Penguatan di tingkat akar rumput itu yang menjadi sarana untuk melawan terorisme dan radikalisme. Saat ini, upaya itu terus disuarakan di tingkat global untuk menjadi satu gerakan bersama.
Menlu Australia Marise Payne, yang hadir dalam pertemuan itu, spontan melihat ke arah Retno. Saat meninggalkan ruang pertemuan, ia menyempatkan diri menemui Retno dan berbicara. Ditemui di sela-sela acara itu, Retno mengatakan, Payne mengapresiasi pernyataan Retno dan mengajak untuk terus mengembangkan dan memperkuat kerja sama kedua negara dalam isu pemberantasan terorisme.
Perhatian utama
Sebagai catatan, dalam GCTF, Indonesia dan Australia adalah ketua bersama untuk komite yang membidangi upaya-upaya melawan terorisme. Indonesia adalah satu-satunya negara di Asia Tenggara yang diundang menjadi anggota GCTF.
Payne menegaskan pentingnya mengembangkan kerja sama pemerintah dan lembaga-lembaga nonpemerintah.
Bagi forum itu, isu peningkatan kapasitas komunitas menjadi isu penting. Meredanya krisis di Suriah dan Irak yang mendorong kembalinya kombatan-kombatan asing ke negara mereka masing- masing menjadi salah satu perhatian utama.
”Pemberantasan terorisme tak hanya dilakukan pada tingkatan kebijakan, tetapi harus masuk ke tingkat komunitas dan keluarga."
GCTF, yang dibentuk pada 2011, melihat ancaman terorisme saat ini semakin berkembang. Mereka tidak lagi hanya menggunakan cara konvensional,
seperti serangan bom dan senjata api.
Direktur Keamanan Internasional dan Perlucutan Senjata Kemlu Grata Endah Werdaningtyas mengatakan, teroris telah menggunakan situs-situs gelap. GCTF terus mendorong kerja sama internasional untuk menanggapi itu. ”GCTF fokus pada upaya pengumpulan sumber daya, keahlian-keahlian, dan hal-hal yang nantinya dianggap krusial untuk penanggulangan terorisme,” katanya.
Orientasi GCTF sendiri adalah aksi di tingkat komunitas. GCTF melihat pengembangan dan pembangunan kapasitas sebagai isu penting, karena kemampuan dan kapasitas penanggulangan terorisme dari sejumlah negara berbeda-beda. Apalagi, maraknya kombatan-kombatan asing, perubahan metode serangan, dan pelibatan aktor-aktor baru dalam serangan, membutuhkan pendekatan yang berbeda.

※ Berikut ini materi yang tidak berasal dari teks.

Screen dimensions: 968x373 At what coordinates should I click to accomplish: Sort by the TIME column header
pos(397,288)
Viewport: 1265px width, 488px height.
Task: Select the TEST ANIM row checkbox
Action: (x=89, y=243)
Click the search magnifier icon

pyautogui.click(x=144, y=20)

Indonesia adalah satu-satunya negara di Asia Tenggara yang diundang menjadi anggota GCTF. Indonesia dinilai memiliki kapasitas, pengalaman, serta pendekatan komprehensif untuk menghadapi isu terorisme dan radikalisme. Indonesia dinilai mampu mengkombinasikan pendekatan lunak dan keras saat menghadapi isu terorisme.
(Artikel ini telah diperluas dari versi cetak harian "Kompas", Jumat, 28 September 2018, pukul 14.15 WIB)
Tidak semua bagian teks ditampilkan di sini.